• **Requirements**: Put the lines into a numbered list with no blank lines, beginning at the line that has "Click the Pesquisar search field" and stopping after the one that has "pyautogui.click(x=346, y=30)". Leave the pictures out of your answer.

Some records:
---*---
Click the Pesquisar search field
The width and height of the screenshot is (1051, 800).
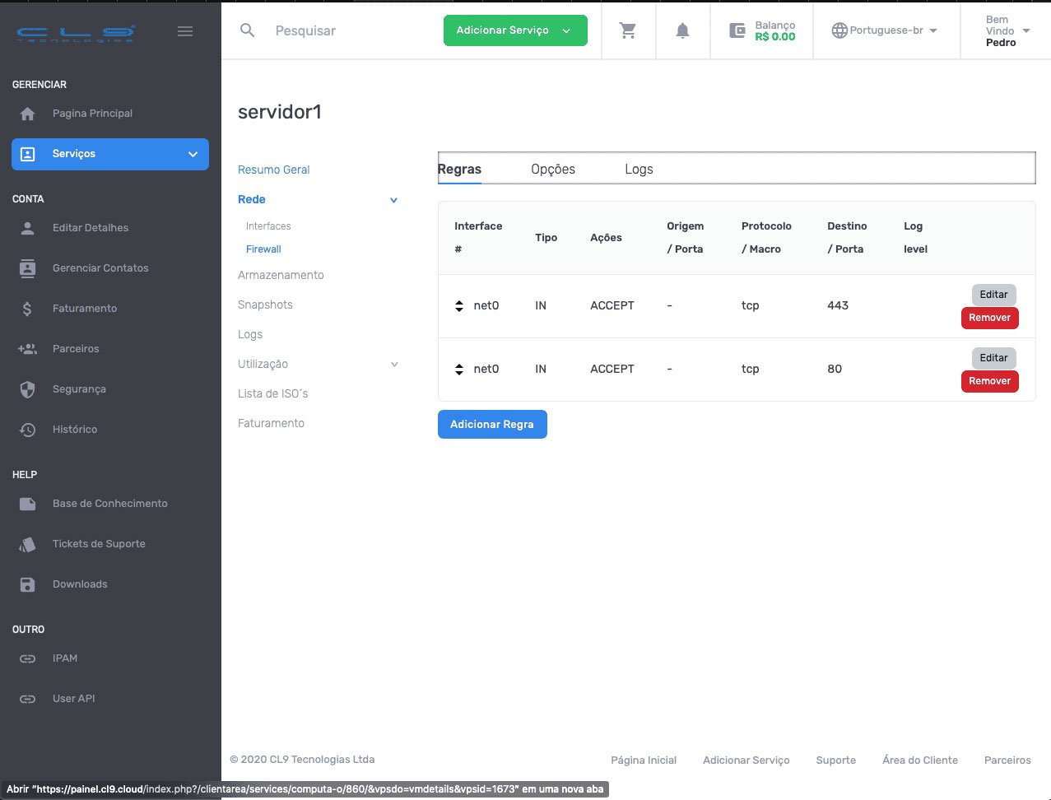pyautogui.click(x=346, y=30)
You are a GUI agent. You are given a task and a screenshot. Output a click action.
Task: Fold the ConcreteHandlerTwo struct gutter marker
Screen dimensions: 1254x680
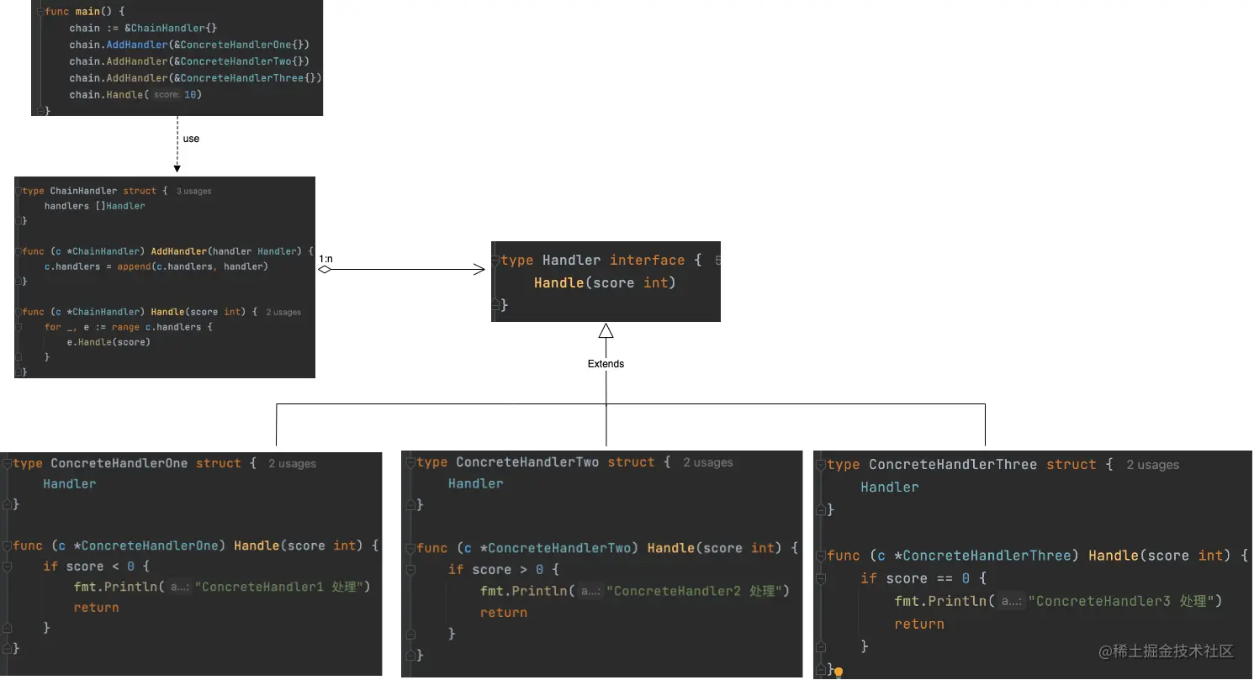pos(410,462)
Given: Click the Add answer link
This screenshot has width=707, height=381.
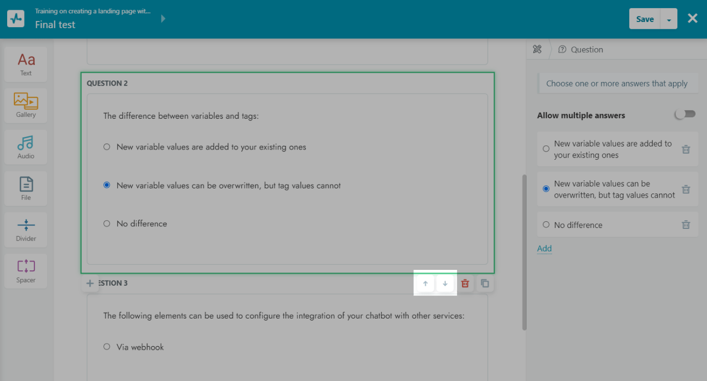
---*---
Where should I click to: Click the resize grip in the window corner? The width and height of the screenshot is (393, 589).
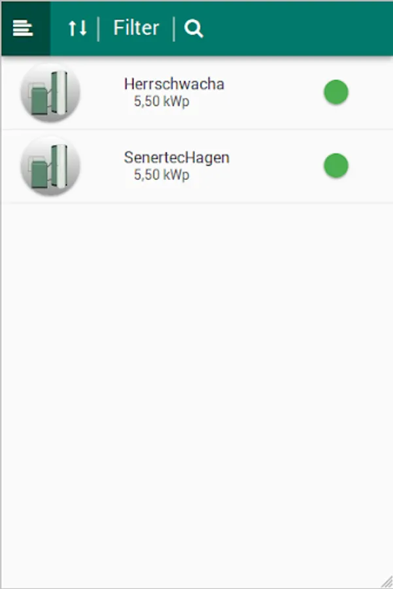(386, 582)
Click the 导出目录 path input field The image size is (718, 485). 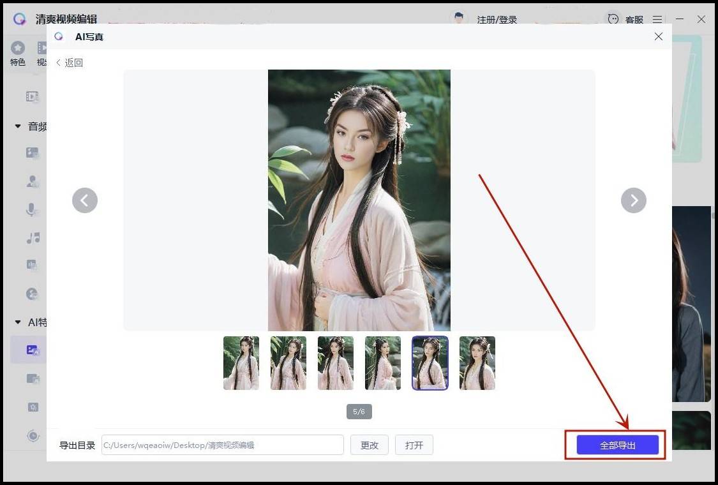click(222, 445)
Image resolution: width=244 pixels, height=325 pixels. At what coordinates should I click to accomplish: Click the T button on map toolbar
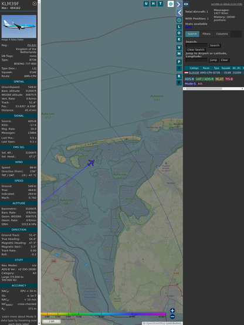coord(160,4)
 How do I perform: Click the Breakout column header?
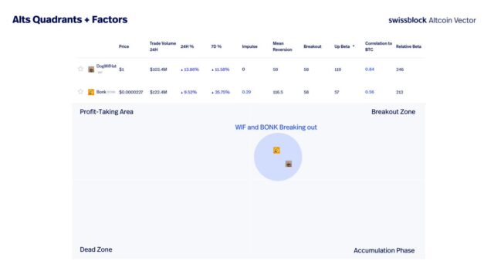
---*---
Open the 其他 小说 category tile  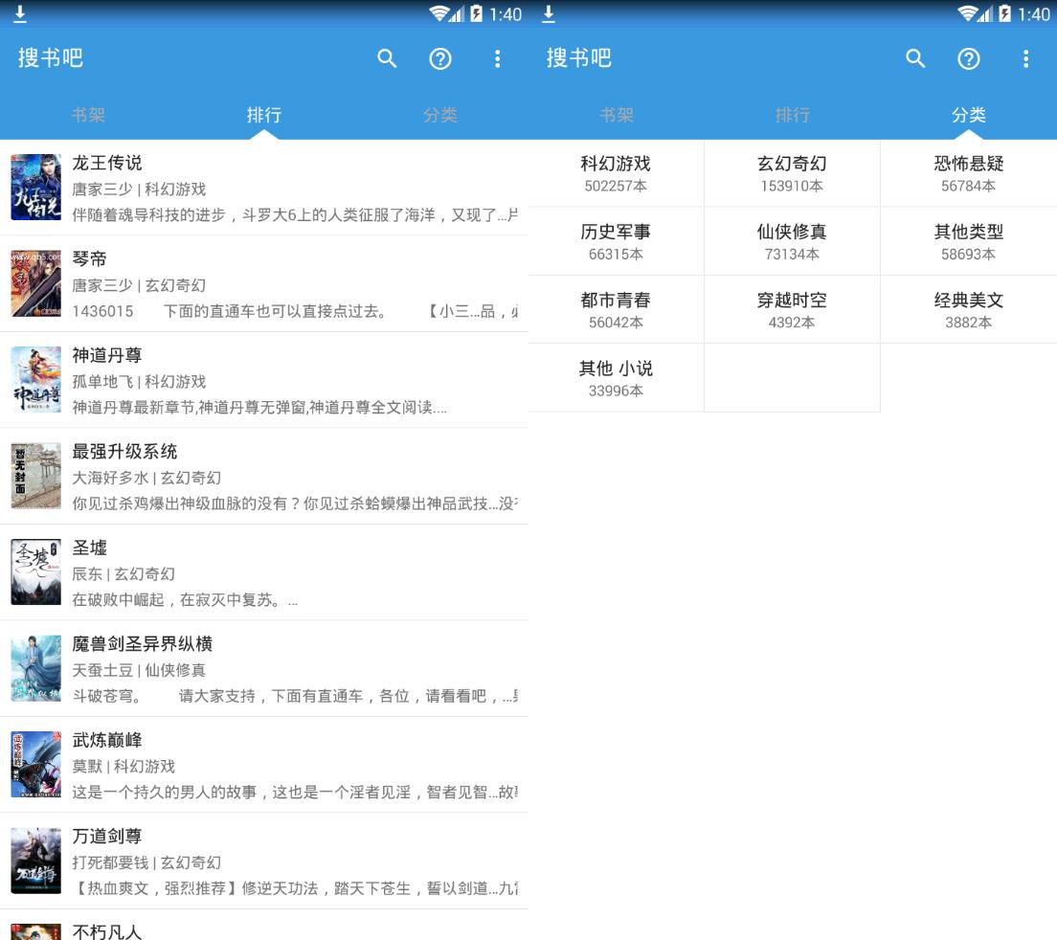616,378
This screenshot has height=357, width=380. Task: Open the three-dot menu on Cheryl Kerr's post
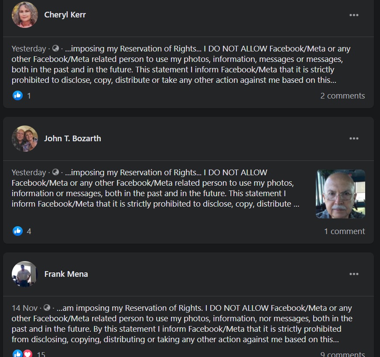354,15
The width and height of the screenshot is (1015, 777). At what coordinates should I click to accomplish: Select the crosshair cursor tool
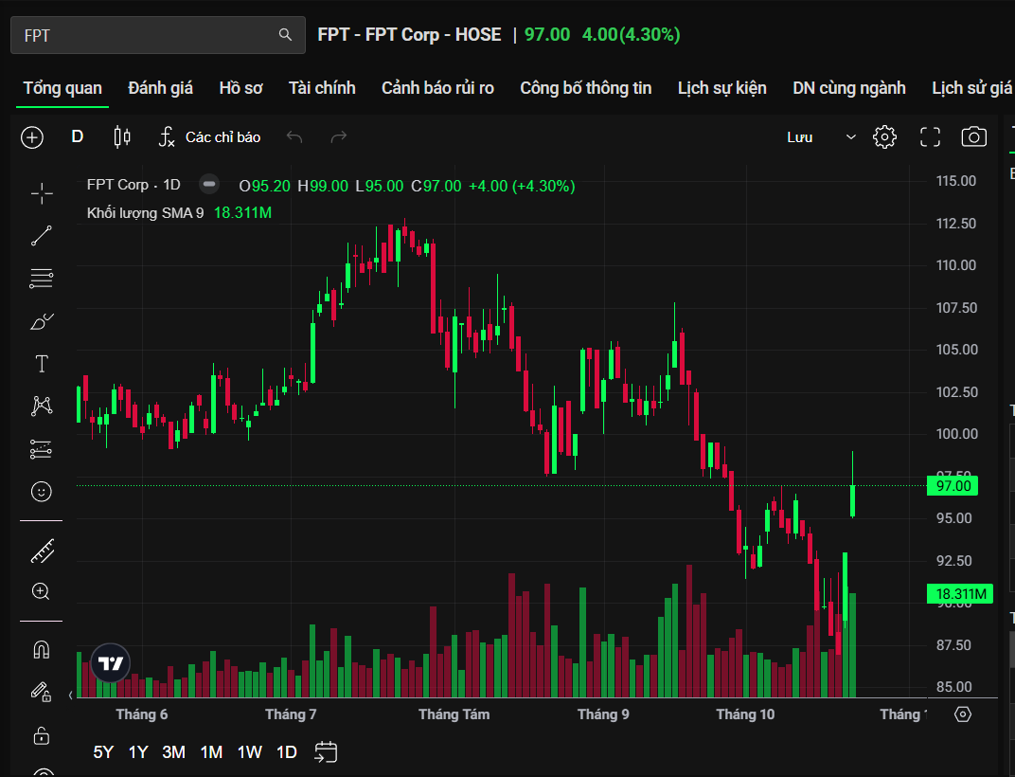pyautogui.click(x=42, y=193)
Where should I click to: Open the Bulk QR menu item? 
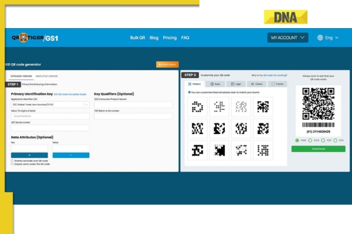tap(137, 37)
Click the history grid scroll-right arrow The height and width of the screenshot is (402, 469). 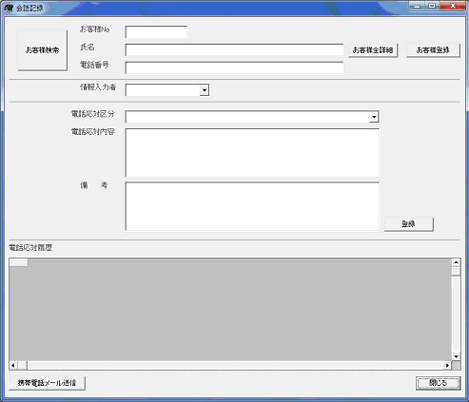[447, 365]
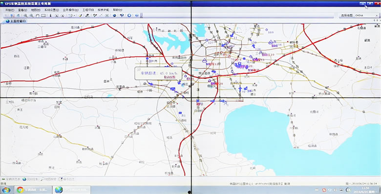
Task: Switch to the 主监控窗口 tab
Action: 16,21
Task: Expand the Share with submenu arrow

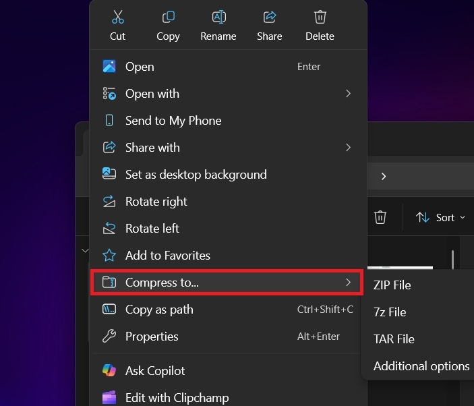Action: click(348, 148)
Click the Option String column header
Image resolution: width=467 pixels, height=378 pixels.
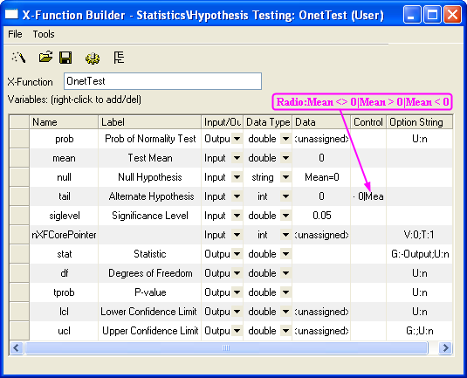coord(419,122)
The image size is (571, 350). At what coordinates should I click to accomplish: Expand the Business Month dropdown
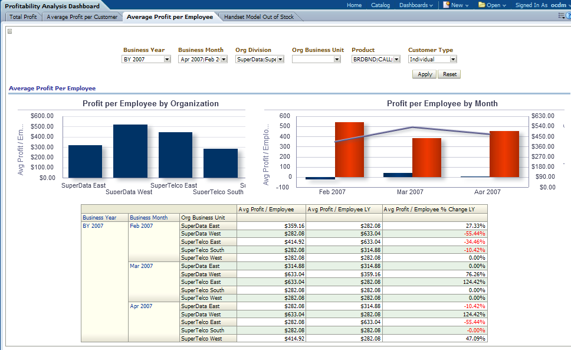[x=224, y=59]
---*---
• **Answer below**:
1. Click the Pesquisar search field
2. The width and height of the screenshot is (1051, 800).
3. pyautogui.click(x=346, y=30)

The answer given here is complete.